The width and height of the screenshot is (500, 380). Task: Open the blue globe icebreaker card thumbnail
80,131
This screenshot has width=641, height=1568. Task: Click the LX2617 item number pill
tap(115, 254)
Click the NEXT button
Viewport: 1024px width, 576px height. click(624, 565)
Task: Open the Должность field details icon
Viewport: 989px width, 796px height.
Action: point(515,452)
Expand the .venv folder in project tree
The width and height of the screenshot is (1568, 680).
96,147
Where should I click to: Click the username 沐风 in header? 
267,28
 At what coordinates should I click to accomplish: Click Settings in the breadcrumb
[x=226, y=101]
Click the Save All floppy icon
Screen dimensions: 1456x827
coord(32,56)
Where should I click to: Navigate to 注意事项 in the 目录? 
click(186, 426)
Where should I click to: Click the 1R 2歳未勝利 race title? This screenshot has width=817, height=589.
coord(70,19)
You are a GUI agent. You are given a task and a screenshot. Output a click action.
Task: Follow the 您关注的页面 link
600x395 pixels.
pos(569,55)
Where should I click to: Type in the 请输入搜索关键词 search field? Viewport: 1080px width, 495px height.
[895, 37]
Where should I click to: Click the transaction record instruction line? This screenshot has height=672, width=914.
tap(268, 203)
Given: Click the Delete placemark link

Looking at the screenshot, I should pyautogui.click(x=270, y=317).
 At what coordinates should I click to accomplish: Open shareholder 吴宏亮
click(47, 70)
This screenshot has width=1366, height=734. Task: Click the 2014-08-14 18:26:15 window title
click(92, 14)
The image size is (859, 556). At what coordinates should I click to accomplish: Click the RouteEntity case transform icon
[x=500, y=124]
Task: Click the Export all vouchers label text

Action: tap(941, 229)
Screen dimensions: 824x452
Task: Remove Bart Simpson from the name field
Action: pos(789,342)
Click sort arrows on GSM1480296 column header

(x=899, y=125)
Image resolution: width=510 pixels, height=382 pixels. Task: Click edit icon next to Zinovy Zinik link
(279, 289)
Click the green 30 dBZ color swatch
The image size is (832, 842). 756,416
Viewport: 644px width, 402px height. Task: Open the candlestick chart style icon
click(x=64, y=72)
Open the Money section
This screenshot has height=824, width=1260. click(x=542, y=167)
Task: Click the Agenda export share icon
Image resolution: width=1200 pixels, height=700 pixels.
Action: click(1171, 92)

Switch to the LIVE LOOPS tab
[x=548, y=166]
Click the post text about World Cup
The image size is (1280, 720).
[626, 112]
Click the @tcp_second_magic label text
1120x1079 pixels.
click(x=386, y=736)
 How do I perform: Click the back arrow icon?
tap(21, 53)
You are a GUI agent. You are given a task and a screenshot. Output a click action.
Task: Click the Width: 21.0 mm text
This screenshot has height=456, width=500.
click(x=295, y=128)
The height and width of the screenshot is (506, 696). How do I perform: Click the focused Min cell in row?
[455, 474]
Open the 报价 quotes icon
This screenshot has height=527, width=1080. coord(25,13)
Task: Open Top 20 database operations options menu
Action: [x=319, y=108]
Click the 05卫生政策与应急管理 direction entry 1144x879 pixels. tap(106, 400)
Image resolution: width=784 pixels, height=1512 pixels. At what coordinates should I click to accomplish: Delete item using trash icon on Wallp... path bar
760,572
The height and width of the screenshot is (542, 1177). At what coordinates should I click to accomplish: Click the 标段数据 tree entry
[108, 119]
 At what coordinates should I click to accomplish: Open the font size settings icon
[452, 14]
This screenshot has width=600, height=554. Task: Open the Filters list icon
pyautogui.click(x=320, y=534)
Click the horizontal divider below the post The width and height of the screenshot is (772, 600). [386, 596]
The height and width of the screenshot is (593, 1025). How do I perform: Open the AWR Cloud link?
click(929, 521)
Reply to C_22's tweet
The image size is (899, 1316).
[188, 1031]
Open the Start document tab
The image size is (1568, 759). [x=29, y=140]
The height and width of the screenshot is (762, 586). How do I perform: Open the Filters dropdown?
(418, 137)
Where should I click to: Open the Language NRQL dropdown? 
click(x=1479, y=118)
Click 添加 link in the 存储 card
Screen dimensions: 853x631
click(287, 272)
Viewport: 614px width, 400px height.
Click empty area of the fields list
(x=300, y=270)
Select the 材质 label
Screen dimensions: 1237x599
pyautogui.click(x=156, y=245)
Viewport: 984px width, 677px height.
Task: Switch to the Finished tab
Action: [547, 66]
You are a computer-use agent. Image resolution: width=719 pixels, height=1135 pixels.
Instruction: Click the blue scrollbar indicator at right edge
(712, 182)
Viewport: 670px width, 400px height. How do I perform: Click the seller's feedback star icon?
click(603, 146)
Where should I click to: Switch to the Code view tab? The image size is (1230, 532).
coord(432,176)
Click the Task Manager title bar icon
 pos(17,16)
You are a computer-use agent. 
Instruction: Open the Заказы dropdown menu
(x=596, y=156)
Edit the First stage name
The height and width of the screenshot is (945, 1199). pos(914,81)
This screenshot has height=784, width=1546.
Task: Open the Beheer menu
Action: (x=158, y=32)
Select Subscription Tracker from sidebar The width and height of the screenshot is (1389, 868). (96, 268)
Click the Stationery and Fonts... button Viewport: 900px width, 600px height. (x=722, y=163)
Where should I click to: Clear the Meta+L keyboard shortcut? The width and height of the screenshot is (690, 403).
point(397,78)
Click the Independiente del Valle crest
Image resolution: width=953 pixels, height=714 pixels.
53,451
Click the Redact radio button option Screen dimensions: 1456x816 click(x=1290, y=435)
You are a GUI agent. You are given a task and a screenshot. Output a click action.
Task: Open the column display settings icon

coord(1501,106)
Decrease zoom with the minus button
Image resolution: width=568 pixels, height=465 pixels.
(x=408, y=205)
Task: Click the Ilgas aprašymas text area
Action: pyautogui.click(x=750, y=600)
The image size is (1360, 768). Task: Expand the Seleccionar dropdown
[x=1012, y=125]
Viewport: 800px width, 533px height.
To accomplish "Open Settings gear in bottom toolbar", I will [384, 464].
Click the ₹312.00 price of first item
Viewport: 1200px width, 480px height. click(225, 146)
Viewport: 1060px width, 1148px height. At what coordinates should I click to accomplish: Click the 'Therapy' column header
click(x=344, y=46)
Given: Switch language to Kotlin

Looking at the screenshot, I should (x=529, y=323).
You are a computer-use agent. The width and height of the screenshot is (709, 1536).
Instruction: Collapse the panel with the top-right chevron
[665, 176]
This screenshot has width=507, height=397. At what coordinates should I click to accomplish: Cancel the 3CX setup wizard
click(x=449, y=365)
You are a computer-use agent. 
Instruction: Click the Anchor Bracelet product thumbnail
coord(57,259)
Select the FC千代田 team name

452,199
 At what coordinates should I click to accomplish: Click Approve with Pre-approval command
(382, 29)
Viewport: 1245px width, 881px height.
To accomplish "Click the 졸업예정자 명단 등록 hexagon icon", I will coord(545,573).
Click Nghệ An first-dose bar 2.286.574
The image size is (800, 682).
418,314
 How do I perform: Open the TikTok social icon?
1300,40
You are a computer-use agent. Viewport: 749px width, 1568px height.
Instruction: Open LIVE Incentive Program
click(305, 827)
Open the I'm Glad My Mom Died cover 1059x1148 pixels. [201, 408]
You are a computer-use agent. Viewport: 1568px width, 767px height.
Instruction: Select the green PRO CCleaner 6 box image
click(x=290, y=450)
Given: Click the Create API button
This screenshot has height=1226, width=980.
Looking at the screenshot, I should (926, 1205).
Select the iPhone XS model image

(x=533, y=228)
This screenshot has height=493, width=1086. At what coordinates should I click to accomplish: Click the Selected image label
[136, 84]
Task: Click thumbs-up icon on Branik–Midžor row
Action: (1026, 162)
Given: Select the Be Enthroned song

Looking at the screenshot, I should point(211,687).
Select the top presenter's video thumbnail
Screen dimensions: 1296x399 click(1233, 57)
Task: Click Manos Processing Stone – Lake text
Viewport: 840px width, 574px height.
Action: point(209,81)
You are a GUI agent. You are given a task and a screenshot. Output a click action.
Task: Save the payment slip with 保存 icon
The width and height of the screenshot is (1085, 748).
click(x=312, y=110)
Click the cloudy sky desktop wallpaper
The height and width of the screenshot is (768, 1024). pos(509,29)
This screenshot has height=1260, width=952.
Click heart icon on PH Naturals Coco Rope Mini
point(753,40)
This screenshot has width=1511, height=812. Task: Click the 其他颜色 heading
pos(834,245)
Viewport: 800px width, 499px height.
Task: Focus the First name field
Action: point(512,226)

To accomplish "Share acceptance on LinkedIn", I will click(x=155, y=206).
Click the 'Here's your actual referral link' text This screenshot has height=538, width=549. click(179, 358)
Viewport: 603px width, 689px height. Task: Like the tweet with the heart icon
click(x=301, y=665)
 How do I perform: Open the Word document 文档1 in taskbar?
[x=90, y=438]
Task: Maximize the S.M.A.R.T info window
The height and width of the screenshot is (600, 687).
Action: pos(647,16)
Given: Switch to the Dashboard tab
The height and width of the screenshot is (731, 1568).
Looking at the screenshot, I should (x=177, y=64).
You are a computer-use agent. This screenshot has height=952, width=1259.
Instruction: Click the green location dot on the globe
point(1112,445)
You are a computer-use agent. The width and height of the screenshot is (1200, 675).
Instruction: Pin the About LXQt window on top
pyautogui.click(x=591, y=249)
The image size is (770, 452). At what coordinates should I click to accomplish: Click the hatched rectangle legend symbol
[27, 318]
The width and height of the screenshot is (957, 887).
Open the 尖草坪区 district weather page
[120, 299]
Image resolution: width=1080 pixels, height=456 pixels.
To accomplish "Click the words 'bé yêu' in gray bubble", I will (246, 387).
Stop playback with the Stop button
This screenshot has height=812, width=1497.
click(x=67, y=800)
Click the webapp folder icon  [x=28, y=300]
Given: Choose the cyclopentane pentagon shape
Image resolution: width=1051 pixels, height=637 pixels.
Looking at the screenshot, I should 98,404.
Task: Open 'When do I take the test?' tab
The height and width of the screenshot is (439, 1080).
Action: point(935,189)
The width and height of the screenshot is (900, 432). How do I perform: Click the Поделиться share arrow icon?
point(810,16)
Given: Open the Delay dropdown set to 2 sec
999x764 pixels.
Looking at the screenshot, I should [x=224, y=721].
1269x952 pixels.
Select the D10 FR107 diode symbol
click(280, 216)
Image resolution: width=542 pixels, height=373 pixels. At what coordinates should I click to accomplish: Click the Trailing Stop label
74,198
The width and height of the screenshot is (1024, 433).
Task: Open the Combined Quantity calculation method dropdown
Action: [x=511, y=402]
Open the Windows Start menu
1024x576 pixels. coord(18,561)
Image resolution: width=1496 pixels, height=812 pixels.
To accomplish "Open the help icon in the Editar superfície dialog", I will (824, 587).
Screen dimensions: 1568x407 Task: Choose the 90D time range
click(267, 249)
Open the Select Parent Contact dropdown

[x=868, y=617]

------------------------------------------------------------

> _EXERCISE REQUIREMENTS_
All lines from the one with "1269x952 pixels." through the end of the records need to be copied exactly, and no other lines.

> _ANSWER FOR THIS EXERCISE_
1269x952 pixels.
Select the D10 FR107 diode symbol
click(280, 216)
Image resolution: width=542 pixels, height=373 pixels. At what coordinates should I click to accomplish: Click the Trailing Stop label
74,198
The width and height of the screenshot is (1024, 433).
Task: Open the Combined Quantity calculation method dropdown
Action: [x=511, y=402]
Open the Windows Start menu
1024x576 pixels. coord(18,561)
Image resolution: width=1496 pixels, height=812 pixels.
To accomplish "Open the help icon in the Editar superfície dialog", I will (824, 587).
Screen dimensions: 1568x407 Task: Choose the 90D time range
click(267, 249)
Open the Select Parent Contact dropdown

[x=868, y=617]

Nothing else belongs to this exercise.